“…but as servants of God we have commended ourselves in every way: through great endurance, in afflictions, hardships, calamities…” – 2 Corinthians 6:4
How is my faith holding together, you ask?
Over the past two years, like St. Paul, I have endured “troubles, hardships, and distresses.” I am not the person I was two years ago, for good or for ill. It has been a most trying time, filled with internal and external anxiety.
With the rest of the world, I watched the beating of George Floyd in horror as he called out to his mother. I raged at the killing of Breonna Taylor and Ahmaud Arbery. I made signs and marched—and have been flipped off and yelled at doing so, common decency a fleeting trait in the U.S. today.

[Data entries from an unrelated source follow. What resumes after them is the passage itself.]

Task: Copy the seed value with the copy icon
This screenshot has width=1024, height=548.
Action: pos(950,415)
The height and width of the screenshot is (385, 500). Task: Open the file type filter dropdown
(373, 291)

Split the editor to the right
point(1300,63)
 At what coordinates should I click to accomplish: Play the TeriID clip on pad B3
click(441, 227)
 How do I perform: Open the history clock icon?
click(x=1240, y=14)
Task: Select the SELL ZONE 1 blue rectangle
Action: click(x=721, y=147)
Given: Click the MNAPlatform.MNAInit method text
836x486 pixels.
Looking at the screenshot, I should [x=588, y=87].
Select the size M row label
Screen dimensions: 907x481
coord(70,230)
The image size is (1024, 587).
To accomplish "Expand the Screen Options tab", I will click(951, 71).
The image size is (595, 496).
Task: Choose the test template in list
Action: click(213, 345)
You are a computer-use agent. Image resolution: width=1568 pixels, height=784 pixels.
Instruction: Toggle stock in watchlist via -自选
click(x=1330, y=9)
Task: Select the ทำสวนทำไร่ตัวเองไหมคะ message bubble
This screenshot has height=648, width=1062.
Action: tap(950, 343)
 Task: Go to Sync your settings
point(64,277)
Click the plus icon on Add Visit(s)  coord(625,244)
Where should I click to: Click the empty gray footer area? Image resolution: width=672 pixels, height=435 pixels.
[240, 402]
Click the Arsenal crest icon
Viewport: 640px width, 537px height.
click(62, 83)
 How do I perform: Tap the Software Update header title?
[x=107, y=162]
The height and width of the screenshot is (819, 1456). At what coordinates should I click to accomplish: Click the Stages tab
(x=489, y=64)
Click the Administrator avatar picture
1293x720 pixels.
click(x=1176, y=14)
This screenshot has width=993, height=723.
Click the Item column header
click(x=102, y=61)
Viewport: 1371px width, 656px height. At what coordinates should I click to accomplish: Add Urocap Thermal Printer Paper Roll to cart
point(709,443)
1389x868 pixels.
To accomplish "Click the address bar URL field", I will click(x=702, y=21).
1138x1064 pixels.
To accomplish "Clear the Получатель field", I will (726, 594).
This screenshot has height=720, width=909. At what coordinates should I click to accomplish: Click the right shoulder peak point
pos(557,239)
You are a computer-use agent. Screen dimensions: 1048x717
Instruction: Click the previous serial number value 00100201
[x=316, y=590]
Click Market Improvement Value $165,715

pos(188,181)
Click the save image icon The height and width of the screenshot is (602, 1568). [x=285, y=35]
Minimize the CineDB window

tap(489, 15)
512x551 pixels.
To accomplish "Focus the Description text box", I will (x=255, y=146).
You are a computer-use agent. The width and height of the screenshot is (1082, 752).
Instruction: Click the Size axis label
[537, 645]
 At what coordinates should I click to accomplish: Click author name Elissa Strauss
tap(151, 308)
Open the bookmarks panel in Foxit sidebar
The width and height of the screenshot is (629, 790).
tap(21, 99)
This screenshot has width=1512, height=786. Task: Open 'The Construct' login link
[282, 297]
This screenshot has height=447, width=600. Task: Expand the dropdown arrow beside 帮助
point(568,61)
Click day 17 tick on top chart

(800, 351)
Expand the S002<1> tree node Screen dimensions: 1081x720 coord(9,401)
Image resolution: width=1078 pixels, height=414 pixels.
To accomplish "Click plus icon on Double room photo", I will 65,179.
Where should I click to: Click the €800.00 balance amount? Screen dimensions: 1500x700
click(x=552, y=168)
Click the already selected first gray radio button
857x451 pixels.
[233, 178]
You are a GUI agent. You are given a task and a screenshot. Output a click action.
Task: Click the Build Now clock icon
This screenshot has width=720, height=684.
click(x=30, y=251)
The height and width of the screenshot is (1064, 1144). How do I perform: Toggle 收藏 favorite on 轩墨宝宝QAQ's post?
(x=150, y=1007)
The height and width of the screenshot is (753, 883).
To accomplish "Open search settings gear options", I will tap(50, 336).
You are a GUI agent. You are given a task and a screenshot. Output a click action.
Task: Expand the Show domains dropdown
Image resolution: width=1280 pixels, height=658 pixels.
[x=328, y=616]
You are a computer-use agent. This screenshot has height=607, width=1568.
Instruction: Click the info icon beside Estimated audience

I’ve spent sleepless nights worrying over COVID and politics and climate change and what kind of a world we are leaving our grandchildren. And then our grandchildren got COVID.
I’ve received disheartening medical news, been slandered by an old friend, and been criticized for my writing.
Sorrowful, shattered, fragmented, crushed? Yes. More than once, and on different levels.
Yet, no matter what I’ve endured, have I been always rejoicing, as Paul exhorts us to do in this passage?
Here I fall far, far short.
Last week, at St. Philip’s in the Hills in Tucson, Mother Taylor Devine reminded us of this fact. Throughout hardship, we must seek joy, she said. The unfurling of a flower, the sun’s rays on the mountain, a cool glass of water. However small, seek it.
St. Paul says though we may have (or think or feel that we may have) nothing, we yet possess everything in Christ. This is the kernel of truth I cling to as we enter Lent together.
How is your faith holding up?
Dear Lord, be with us day and night, shore us up, remind us to seek joy amid suffering. Amen.